Transforming the Hermeneutic Context: From Nietzsche to Nancy

Transforming the Hermeneutic Context: From Nietzsche to Nancy

Transforming the Hermeneutic Context: From Nietzsche to Nancy

Synopsis

This book presents contemporary analyses of interpretation by some of the most prominent figures in contemporary philosophy and literary criticism. These essays question and transform traditional statements on the aims, methods, and techniques of interpretation.

The essays demonstrate how contemporary discussions of interpretation are necessarily sent back to the hermeneutic tradition. Emphasizing the importance of Friedrich Nietzsche's influence on the contemporary debates concerning current interpretive practices, this volume traces the differences in interpretive perspectives generated in the writings of Michel Foucault, Eric Blondel, Julia Kristeva, Jacques Derrida, Manfred Frank, Werner Hamacher, and Jean-Luc Nancy. The essays by Foucault, Blondel, Frank, Hamacher, and Nancy appear here for the first time in English."

Excerpt

There are certain unavoidable risks incurred in any attempt to catalogue a tradition.
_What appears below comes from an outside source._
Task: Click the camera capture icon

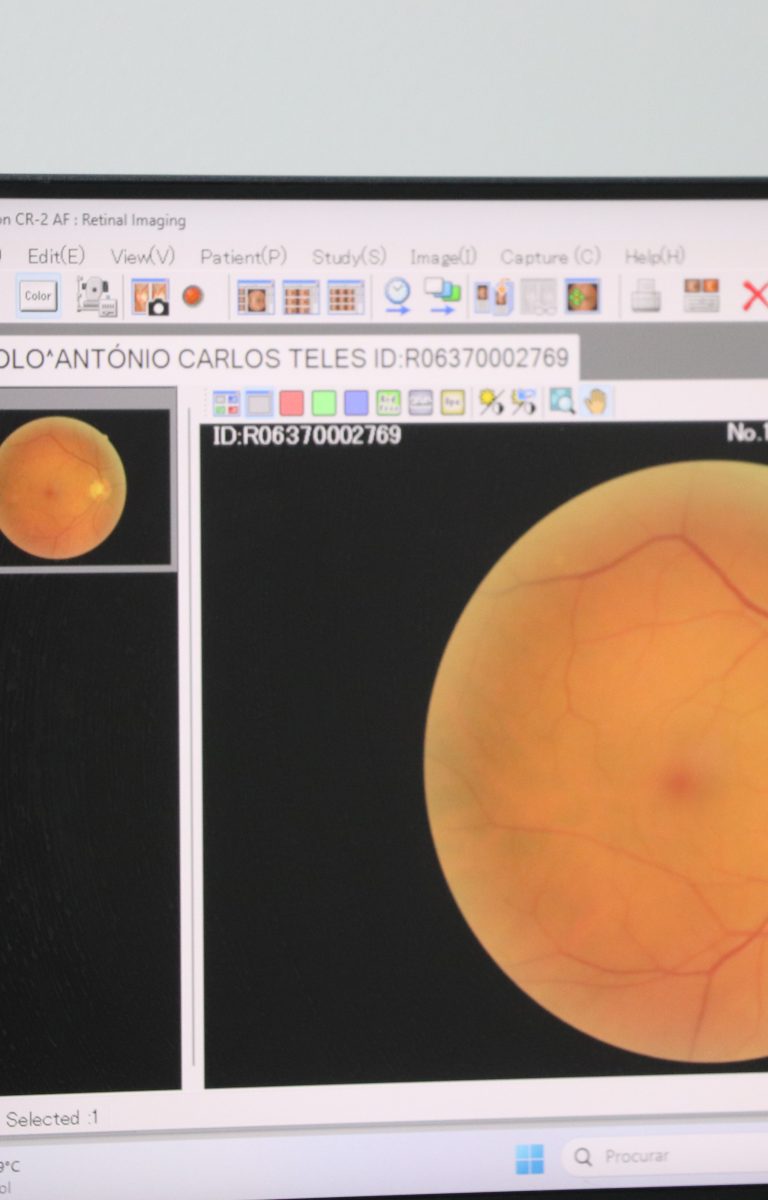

When this project began, we hoped to present certain canonical statements on hermeneutics from the nineteenth and twentieth centuries with certain current perspectives on the "practices" of interpretation theory that stand both within and apart from what might be called the "classical hermeneutical tradition." In the process of deciding which representative texts to include, we realized that the breadth and depth of such an endeavor made impractical the binding of these diverse interpretive perspectives within one volume. Faced with eliminating or abridging certain selections, or dividing the project into two books that would reflect our "original intention" to juxtapose both familiar and contemporary voices within the tradition, the choice was clear. Because of our commitment to presenting relatively complete expressions that display both recognized and unexpected continuities, we divided the material in terms of the marked differences between the authors' interpretations of interpretive practices. We believe Transforming the Hermeneutic Context:
From Nietzsche to Nancy
can stand alone. But we hope the connections with its companion, The Hermeneutic Tradition:
From Ast to Ricoeur
, will be as apparent to the reader as they have been to its editors throughout the life of the project.

There are many individuals and institutions without whose assistance the completion of this project would not have been possible. For their encouragement and valuable support, we wish to thank our families, friends, and colleagues. Special thanks are due to Eric Blondel, Fred Dallmayr, Rodolphe Gasché, David E. Linge, Jean-Luc Nancy, Richard Palmer, Paul Ricoeur, John Sallis, and Calvin O. Schrag. For their time and expertise in generously contributing their translations, we thank Timothy Bahti, Mary Ann Caws, Peter Caws, and Robert Eben Sackett. Further, we would like to acknowledge the financial, secretarial, and computer services support provided by the University of Colorado at Colorado Springs, Grinnell College, Denison University, Purdue University, and the University of California at Riverside. Additional major funding was supplied to Gayle L. Ormiston by the University of Colorado's Committee on Research and Creative Works and the President's Fund for the Humanities, and to Alan D. Schrift by the American Council of Learned Societies Fellowship for Modern Society and Values . . .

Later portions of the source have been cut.